When we look at our data through this lens, the picture sharpens. The 42% of URLs with schema but no sameAs or knowsAbout have almost certainly implemented content schema — they have marked up their articles, products, or pages — without adding the entity layer that tells AI systems who is behind those pages and whether they should be trusted as a source.

The headline finding

74% of URLs have no meaningful entity identity. Just 2% have both sameAs and knowsAbout — the minimum needed for AI systems to reliably identify and cite the brand behind the content.
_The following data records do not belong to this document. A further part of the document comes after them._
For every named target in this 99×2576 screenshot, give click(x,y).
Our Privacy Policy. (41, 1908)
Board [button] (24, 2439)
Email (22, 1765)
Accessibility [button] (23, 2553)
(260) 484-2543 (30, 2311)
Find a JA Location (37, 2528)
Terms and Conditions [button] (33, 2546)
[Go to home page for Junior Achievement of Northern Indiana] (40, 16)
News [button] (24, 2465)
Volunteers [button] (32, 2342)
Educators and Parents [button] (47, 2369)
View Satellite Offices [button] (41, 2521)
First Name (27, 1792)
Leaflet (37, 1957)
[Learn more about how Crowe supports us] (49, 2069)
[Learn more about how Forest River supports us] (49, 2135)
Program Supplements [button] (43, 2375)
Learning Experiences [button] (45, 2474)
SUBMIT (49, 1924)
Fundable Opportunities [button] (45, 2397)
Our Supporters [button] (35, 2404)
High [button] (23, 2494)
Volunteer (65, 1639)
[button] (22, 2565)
Why This Matters More in 2026

A 2025 survey of 400 senior B2B marketing executives found that 35% now cite GEO performance as their top success benchmark. AI-native platforms like ChatGPT and Perplexity have become the second most common source for qualified leads among B2B tech buyers. The channel shift is real.

It is also platform-fragmented in ways classical SEO was not. A Qwairy analysis of 118,000 AI responses across ChatGPT, Perplexity, Google AI Mode, and Claude found that only 11% of cited domains appeared across multiple platforms. The other 89% were platform-specific. The brands most likely to benefit across any AI platform are the ones with clear, resolvable entity records to begin with.
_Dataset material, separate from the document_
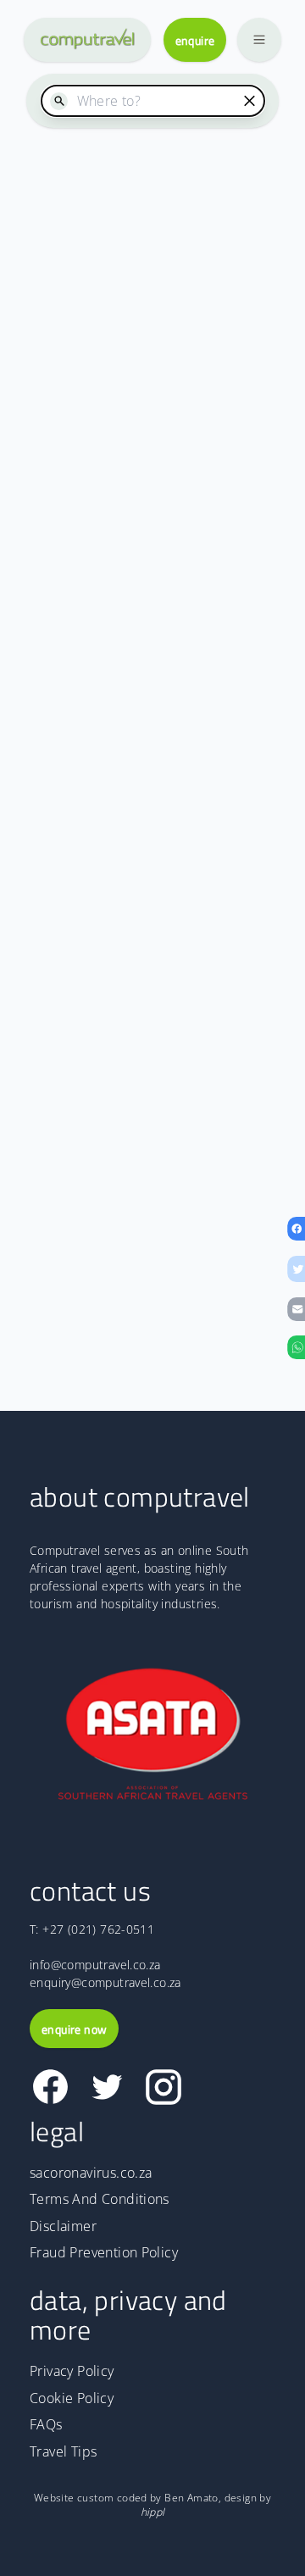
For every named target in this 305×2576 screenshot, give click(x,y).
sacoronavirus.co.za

The practical pressure point is this: AI systems that cannot resolve a brand's entity do not cite it reliably. They either ignore it or, worse, infer about it from whatever third-party sources happen to rank. That inference is not always accurate, and it is not within the brand's control. Entity schema is one of the few mechanisms that is.

What Practitioners Should Actually Do

→ Audit for entity schema first, not last. Most schema audits start with rich results eligibility. Entity schema rarely appears on those checklists because it doesn't generate a visible SERP feature. That's exactly why 68% of surveyed URLs have gaps.
→ sameAs is non-negotiable. Wikipedia, Wikidata, LinkedIn, Companies House, and official social profiles are the authority sources that allow AI systems to cross-reference and confirm an entity's identity. Without at least two or three of these, the schema block is a declaration with no evidence.
→ Add knowsAbout to define topical scope. This is the signal that tells AI systems what queries this entity should be considered for. Only 20% of URLs in our dataset have any sameAs at all — and most of those still haven't added knowsAbout. The gap between "has some entity data" and "fully resolved entity" is almost always here.
→ Use @id for graph linking. Persistent identifiers allow AI systems to traverse relationships across pages and connect content to its author and publisher. Without them, schema blocks are isolated rather than forming a connected semantic layer.
→ Stop treating entity schema as infrastructure to defer. This is the work that determines whether AI systems treat a brand as a resolvable, trustworthy entity at all. It doesn't show up in 30-day citation reports, which is probably why 98% of surveyed URLs haven't finished it.

The Actual Problem

The debate about whether schema directly causes AI citations has obscured the more important question: whether AI systems can form a coherent, accurate understanding of a brand in the first place. Citation is the downstream outcome. Entity resolution is the foundation.

Our data suggests the industry has been so focused on content schema — marking up articles, products, FAQs — that the entity layer has been systematically neglected. 98% of surveyed URLs have not implemented the full combination of entity type, sameAs, and knowsAbout that makes reliable AI entity recognition possible.

That is not a content problem. It is not a technical SEO problem in the classical sense. It is a structural gap in how most sites have approached schema — building visible-result features while skipping the foundational work that tells AI systems who they are.

Lisa Freeman is the founder of SiteVitals, a website health, uptime, and SEO monitoring platform. Data in this article is drawn from SiteVitals' entity_disambiguation check across 532 actively surveyed URLs, June 2026.